Generally, the discussions that I hear are focused on whether patients are immune. So I'm going to focus on the proportion of seropositive patients by group.

#### 6. Model Specification

For binary data, a common approach is to use logistic regression. With logistic regression,

\begin{align}
y_i  &\sim Bernoulli(p_i)\\
logit(p_i) & = X_i \beta,
\end{align}

where $y_i$ is a binary variable for whether the $i^{th}$ observation is a seropositive, $p_i$ is the probability that the $i^{th}$ observation is a success, $$X_i =
\begin{bmatrix}
I(Group[1] = Asymptomatic) & I(Group[1] = Symptomatic) \\
I(Group[2] = Asymptomatic) & I(Group[2] = Symptomatic) \\
I(Group[n] = Asymptomatic) & I(Group[n] = Asymptomatic)
\end{bmatrix}$$
is a $n \times 2$ matrix of covariates, where $I(Group[i] = Asymptotic)$ is an indicator function for whether $i^{th}$ patient is in the asymptotic group, and $$\beta = \begin{bmatrix} \beta_0 \\
\beta_1
\end{bmatrix},$$ is an $n \times 1$ matrix, or vector, of covariates. $logit^{-1}(\beta_0)$ is the probability of a seropositive individual in the Asymptomatic group and $logit^{-1}(\beta_1)$ is the probability of a seropositive individual in the Symptomatic group. _Note this is the cell means model. This can also be formulated as a reference case model._

#### 7. Model Fit

We fit this model using two different R functions. The first approach uses the `glm()` function.

```{r, message = F}
library(arm)
Covid_data <- Covid_data %>% mutate(seropositive = `IgG (+/-)` == '+' )
glm_fit <- glm(seropositive ~ Group - 1, data = Covid_data, family = binomial(link = "logit"))
display(glm_fit)
```

A second approach, with is featured prominently in the textbook, uses `stan_glm()`.

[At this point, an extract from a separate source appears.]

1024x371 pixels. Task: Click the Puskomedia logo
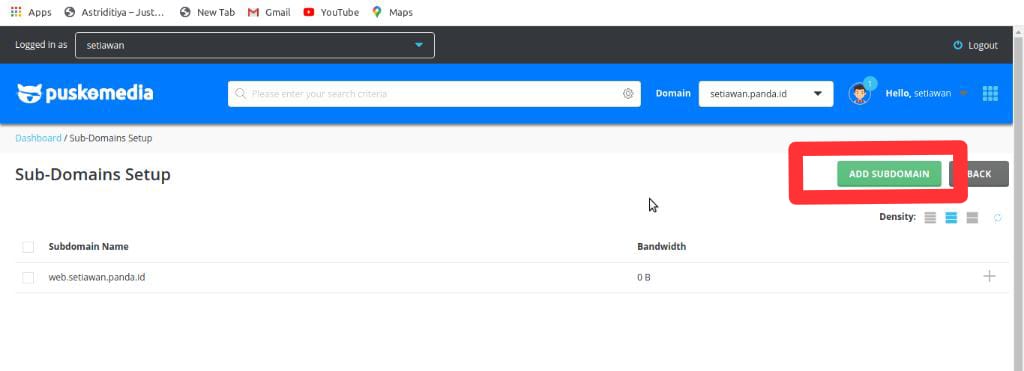click(x=85, y=93)
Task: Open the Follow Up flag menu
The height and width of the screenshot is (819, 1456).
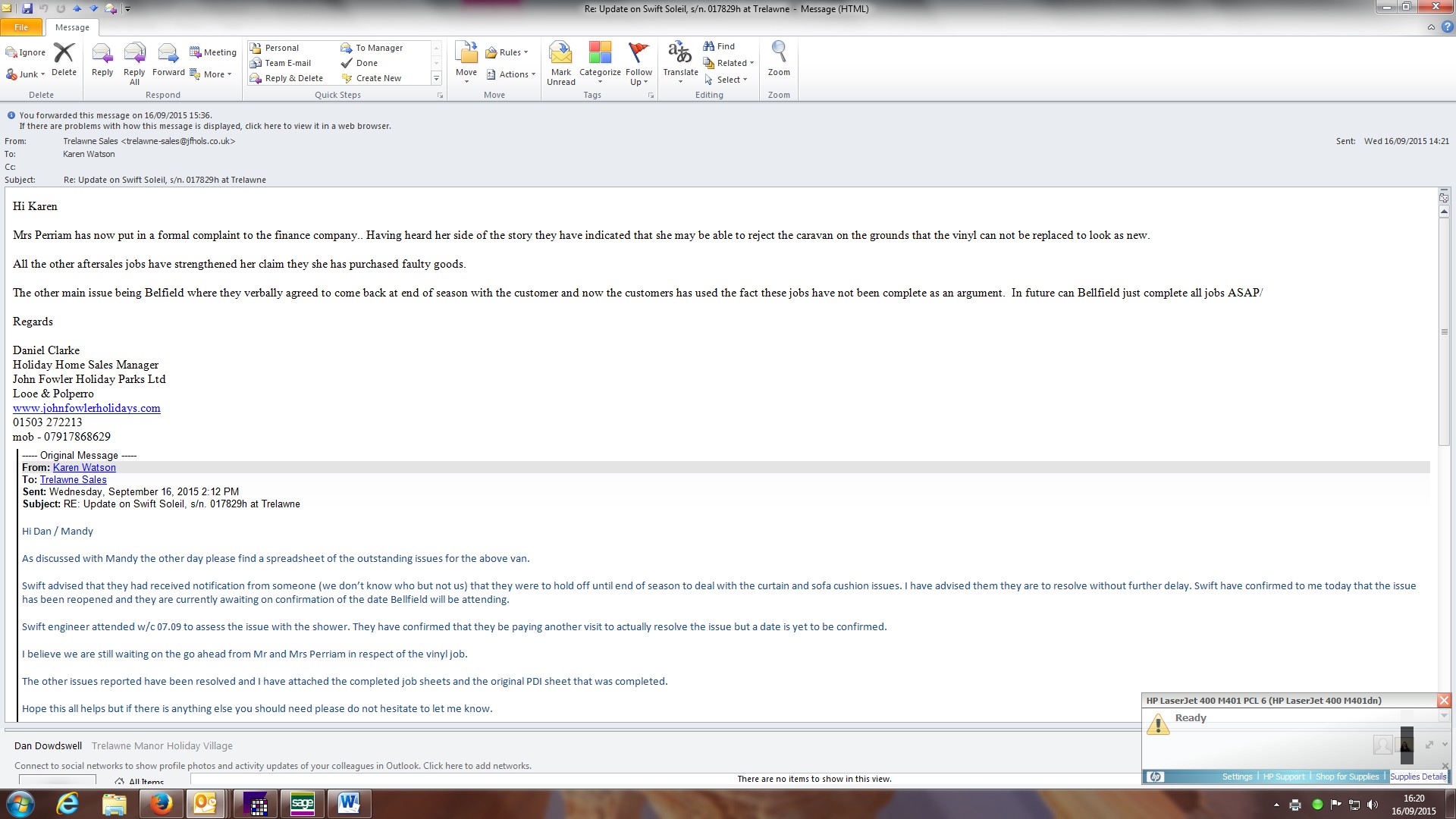Action: (639, 62)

```{r, message = F, warning = F}
library(rstanarm)
glm_stanfit <- stan_glm(seropositive ~ Group - 1, data = Covid_data, family = binomial(link = "logit"), refresh = 0)
print(glm_stanfit, digits = 2)
```

We see that the results are very similar (more later) for both functions and, furthermore, there is not a substantial difference (more later here too) between the two groups.


#### 8. Summarize Results

The final part of the analysis is to summarize the results. Given the uncertainty in the parameter estimates, there is not evidence of a meaningful difference in the seropositivity between the symptomatic and asymptomatic groups.